We meet one of the latter first. Pierre-Paul (Alexandre Landry) earned his advanced degree in philosophy, but works as a delivery man for a UPS-like company. Intelligence is a disadvantage in everyday life and great writers and thinkers of the past were "dumb as mules," Pierre-Paul glumly tells Linda (Florence Longpre), who's about to become his ex. At first, Linda seems incidental to Arcand's story. But she's a bank teller, which means she'll reappear later. Because the thing that's destroying the American empire — or Canada, or the world — is money.

The film's next stop is an unofficial, clandestine bank run by a wealthy thug. Pierre-Paul arrives at the end of a gunfight between an enforcer and two robbers. All three are too bloodied to retrieve a pair of large duffel bags stuffed with cash. Pierre-Paul takes the money on a whim, but soon begins to conceive a plan.
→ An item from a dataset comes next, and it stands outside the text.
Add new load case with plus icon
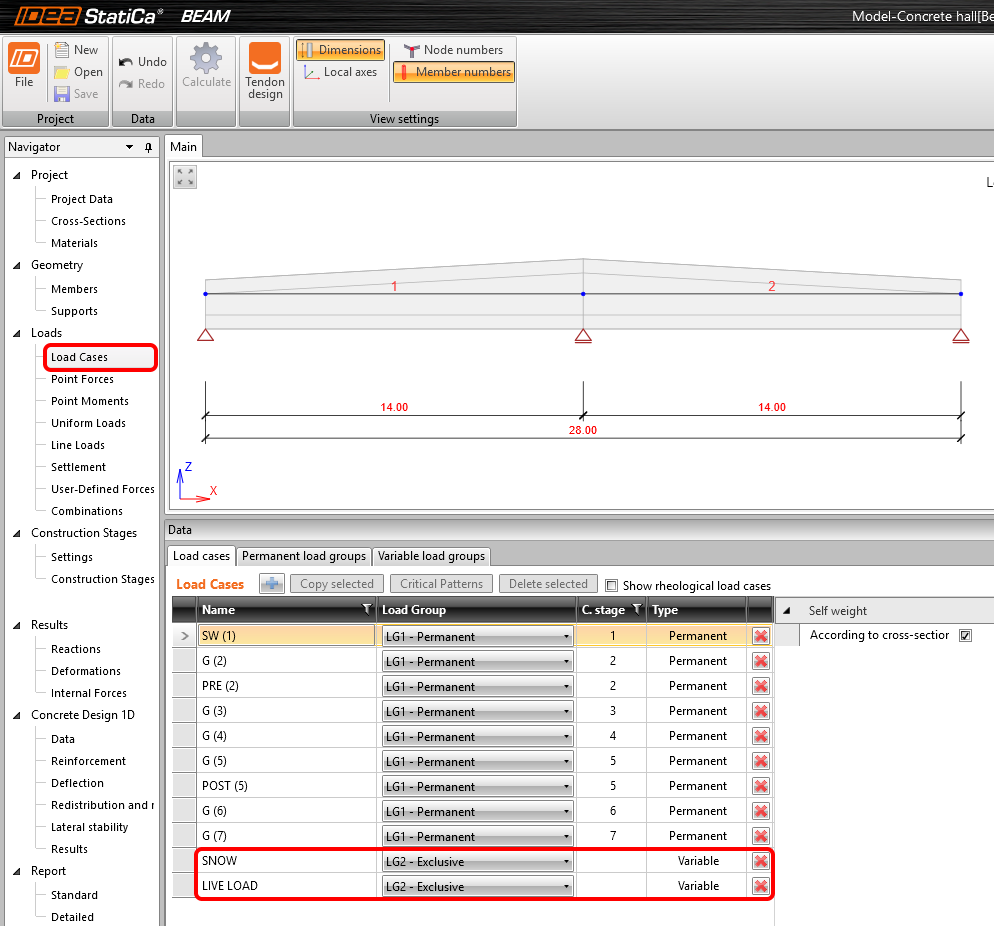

The Aristotle-quoting delivery man enlists biker-gang leader Sylvain (Arcand regular Remy Girard), just released from prison. Seeking to take his rightful place in a greed-drunk society, Sylvain has been pursuing a degree in finance. Pierre-Paul decides to spend some of the found dollars on an elegant call girl (Maripier Morin). He's smitten because she uses the alias "Aspasie," a reference to a contemporary of Socrates, and ornaments her web page with a Racine quotation. Contacting Aspasie could be a dumb-as-a-mule move, but Arcand is not making a stupid-criminal farce. Indulging one of Hollywood's most implausible fantasies, the filmmaker makes Aspasie as benevolent as she is beautiful. She might even fall in love with Pierre-Paul, making him as absurdly fortunate as the protagonists of Risky Business and Pretty Woman.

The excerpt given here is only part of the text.